Leverage: Borrowing Without Limits
What truly fuels this wealth accumulation is the ability to leverage debt. In a paper money system, borrowing doesn’t require using your own money. Instead, you’re using someone else’s money, with banks facilitating the transactions. Banks profit from the fees generated by loans and by packaging these loans into securitized products, such as mortgage-backed securities, which are sold to investors.
Through this process, individuals can borrow against the growing equity in their properties without needing to use their own capital. As long as the properties continue to generate positive cash flow, they can keep acquiring more assets. Inflation, which erodes the currency’s purchasing power, continues to drive up the nominal value of real estate, making it easier to acquire more property without worrying about rising costs.
The Rising Wealth Divide: Inflation and Exclusion
This system creates a growing wealth divide. Those who already own assets can benefit from inflation and leverage, accumulating more wealth over time. However, for those just starting out, purchasing assets becomes increasingly difficult as wages fail to keep up with inflation. The cost of acquiring real estate or other valuable assets rises beyond the reach of many, leaving them unable to participate in the system.
Over time, this increasing concentration of wealth leads to significant societal challenges. As the bottom 99% struggle to accumulate enough capital to enter the game, purchasing power diminishes, and the economy faces systemic instability. Eventually, the widening gap between the wealthy and the rest of society may give rise to political ideologies such as fascism or communism, as these movements often emerge in response to extreme wealth inequality.
Public-Private Partnerships and the Rise of Fascism
In today’s economy, we see a growing trend of “public-private partnerships,” a euphemism for the kind of monopolistic capitalism that can be described as fascism. Fascism, by definition, refers to a political and economic system where the government and corporations work together as a unified entity, consolidating power in the hands of a few. This form of “Monopoly Capitalism” emerges in economies based on paper money, where inflation constantly erodes the value of currency, benefiting those who can leverage debt to their advantage.

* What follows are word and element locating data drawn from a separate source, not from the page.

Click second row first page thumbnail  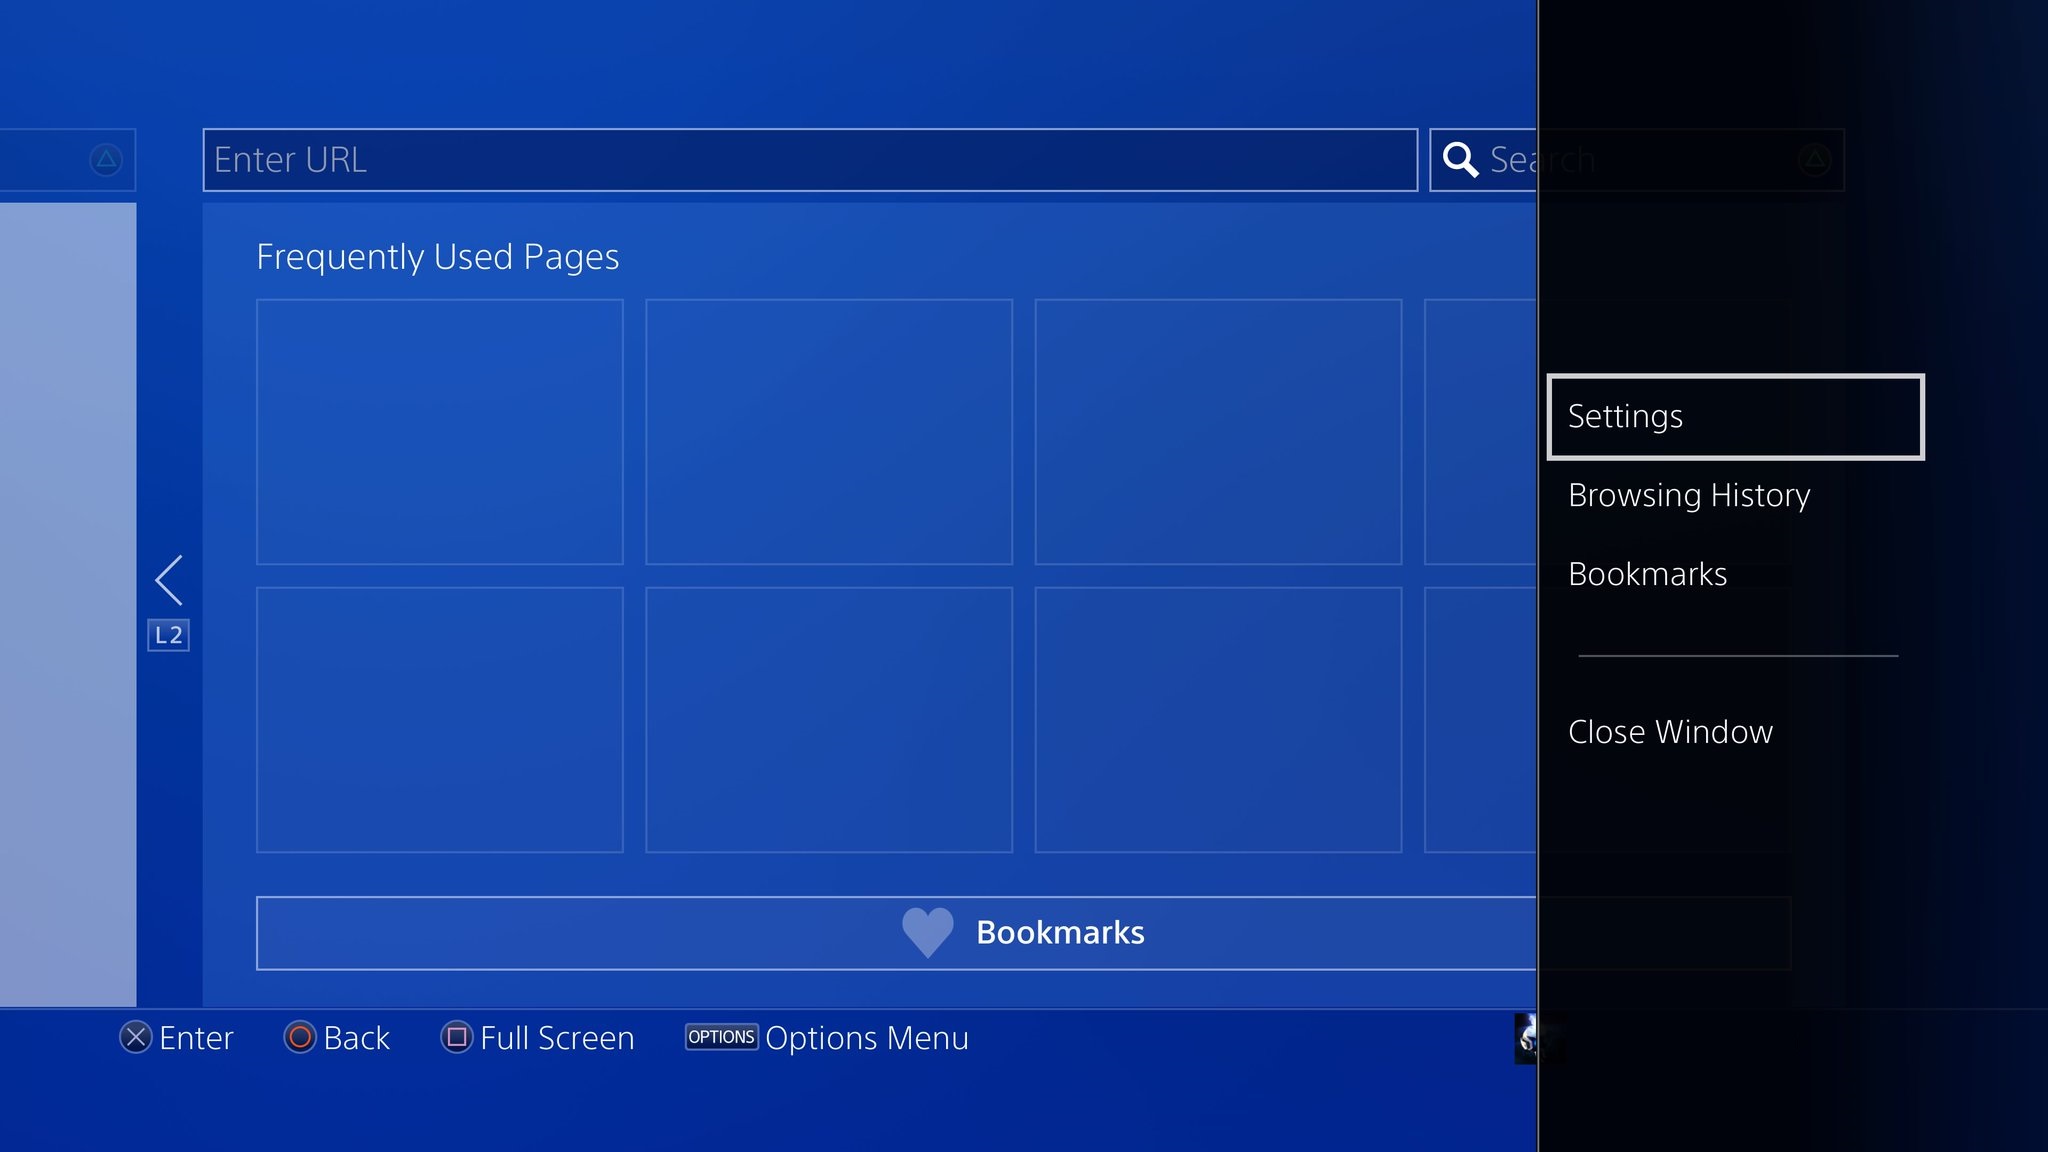pos(439,719)
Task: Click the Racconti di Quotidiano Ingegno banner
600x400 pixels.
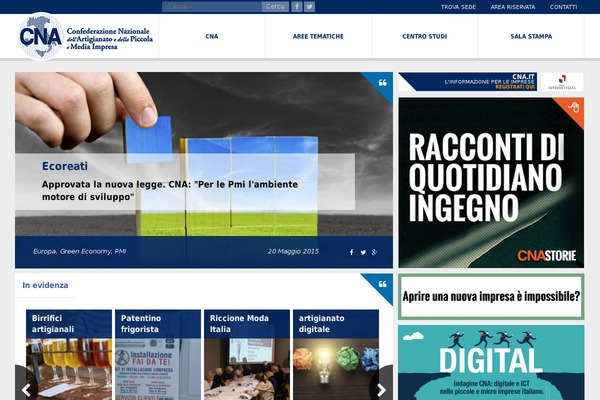Action: (x=490, y=182)
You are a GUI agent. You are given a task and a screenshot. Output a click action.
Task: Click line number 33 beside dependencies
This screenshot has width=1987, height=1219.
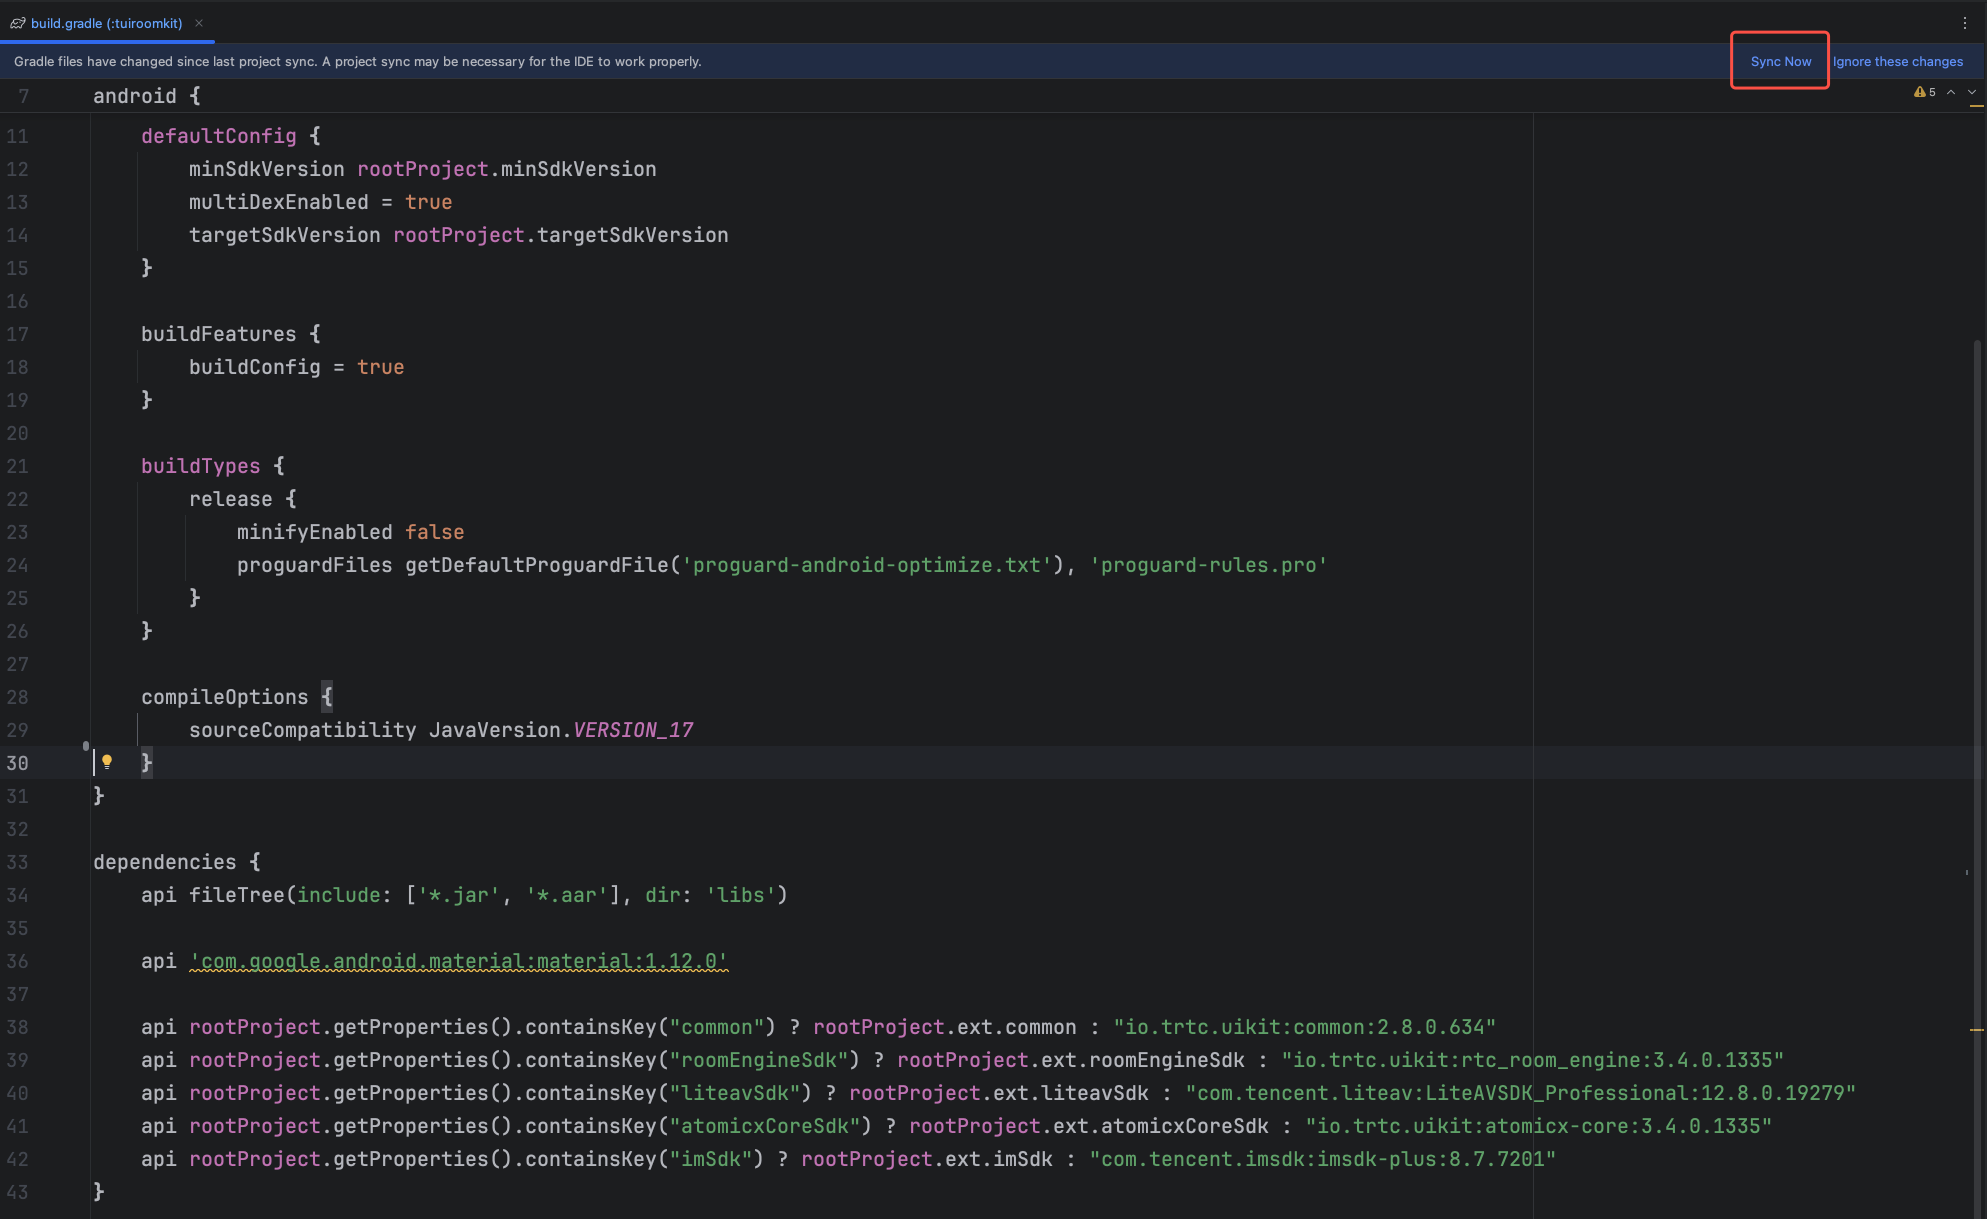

A System Designed for the Few
In a paper money system, wealth creation is concentrated among those who already have assets and access to credit. By leveraging inflation, debt, and credit, the wealthy can continuously amass more assets without ever having to use their own money. Meanwhile, those who are not already in the game are increasingly excluded, unable to accumulate wealth or participate in the system. This dynamic leads to an ever-growing wealth gap, which can eventually fuel political ideologies that seek to address the extreme inequality. The sad truth of this system is that paper money capitalism benefits only those who can borrow, while the majority struggle to make ends meet.